From the
Memorial Day website here:
Memorial Day used to be a
solemn day of mourning, a sacred day of remembrance to honor those who paid the
ultimate price for our freedoms. Businesses closed for the day. Towns held
parades honoring the fallen, the parade routes often times ending at a local
cemetery, where Memorial Day speeches were given and prayers offered up. People
took the time that day to clean and decorate with flowers and flags the graves
of those the fell in service to their country.
We need
to remember with sincere respect those who paid the price for our freedoms; we
need to keep in sacred remembrance those who died serving their country. We
need to never let them be forgotten. However, over the years the original
meaning and spirit of Memorial Day has faded from the public consciousness. “Let no
vandalism of avarice or neglect, no ravages of time testify to the present or
to the coming generations that we have forgotten as a people the cost of a free
and undivided republic.” -- General Logan - May 5, 1868
On
Memorial Day we need to stop and pay with sincere conviction our respects for
those who died protecting and preserving the freedoms we enjoy, for we owe
those honored dead more than we can ever repay.
“If it is considered a
holiday, why is it so? I consider it to be a national day of mourning. This is
how we observe this day in our home. Because of what that day represents the
rest of the days of the year are our holidays.” -- F L Lloyd West
Chester, Pa USA - February 26, 2000
And from the home page:
To help re-educate and
remind Americans of the true meaning of Memorial Day, the “National Moment of Remembrance“ resolution was
passed on Dec 2000 which asks that at 3 p.m. local time, for all Americans “To
voluntarily and informally observe in their own way a Moment of remembrance and
respect, pausing from whatever they are doing for a moment of silence or
listening to ‘Taps.”
The Moment of Remembrance
is a step in the right direction to returning the meaning back to the day. What
is needed is a full return to the original day of observance. Set aside one day
out of the year for the nation to get together to remember, reflect and honor
those who have given their all in service to their country.
But what may be needed to
return the solemn, and even sacred, spirit back to Memorial Day is for a return
to its traditional day of observance. Many feel that when Congress made the day
into a three-day weekend in with the National Holiday Act of 1971, it made it
all the easier for people to be distracted from the spirit and meaning of the
day. As the VFW stated in its 2002 Memorial Day address: “Changing the date
merely to create three-day weekends has undermined the very meaning of the day.

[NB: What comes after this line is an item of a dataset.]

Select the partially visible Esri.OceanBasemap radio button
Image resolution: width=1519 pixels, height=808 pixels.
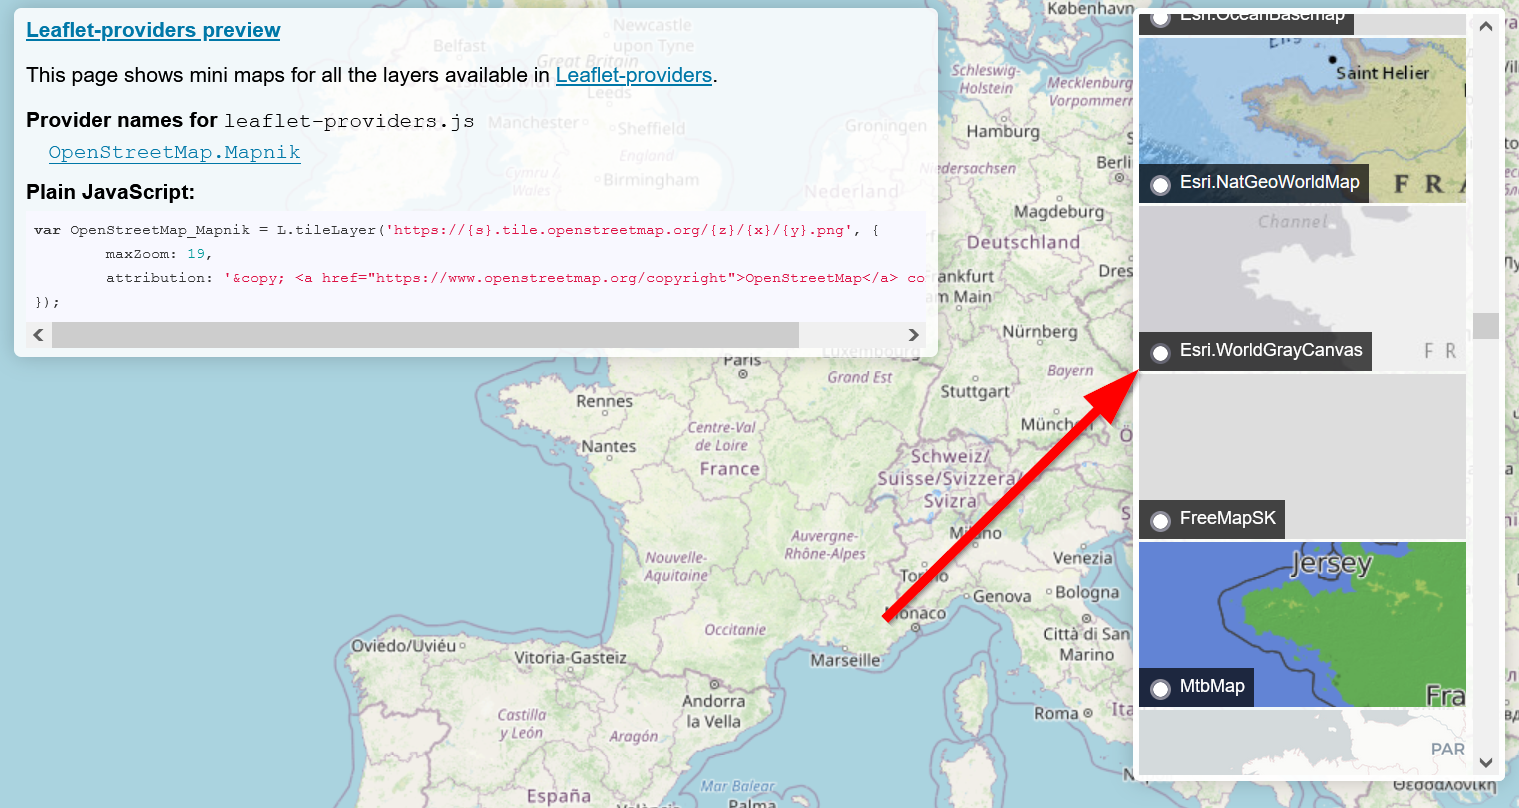coord(1160,19)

No doubt, this has contributed greatly to the general public’s nonchalant
observance of Memorial Day.”
On January 19, 1999 Senator
Inouye introduced bill S 189 to the Senate which proposes to
restore the traditional day of observance of Memorial Day back to May 30th
instead of “the last Monday in May”. On April 19, 1999 Representative Gibbons
introduced the bill to the House (H.R. 1474). The bills were referred the
Committee on the Judiciary and the Committee on Government Reform.
To date, there has been no
further developments on the bill. Please write your Representative and
your Senators, urging them to support these bills. You
can also contact Mr. Inouye to let him know of your support.
Remember and honor.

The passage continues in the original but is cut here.